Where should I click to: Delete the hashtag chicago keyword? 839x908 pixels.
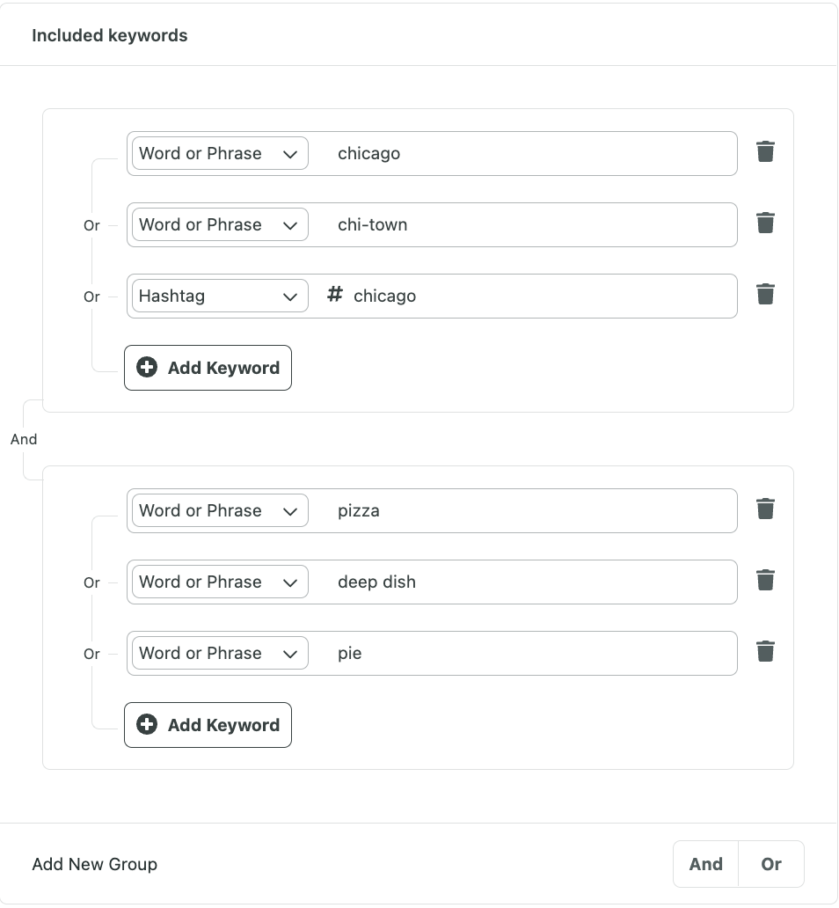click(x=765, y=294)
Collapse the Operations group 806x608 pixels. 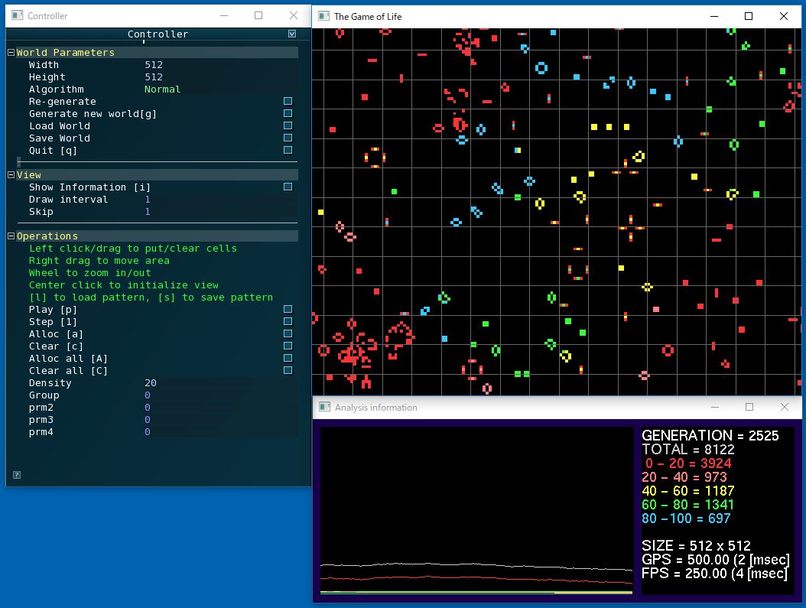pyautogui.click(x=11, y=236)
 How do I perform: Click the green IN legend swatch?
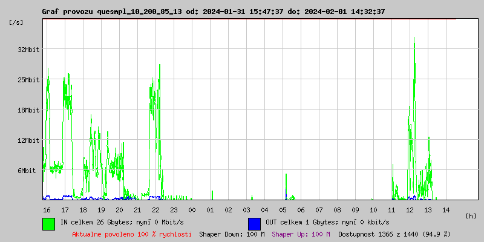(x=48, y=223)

**Task requirements:** Reproduce word for word the stretch from the line containing "How do I perform: Click" through the end of the material, leaving the pictures out of your answer.

**Response:**
 How do I perform: Click the green IN legend swatch?
(x=48, y=223)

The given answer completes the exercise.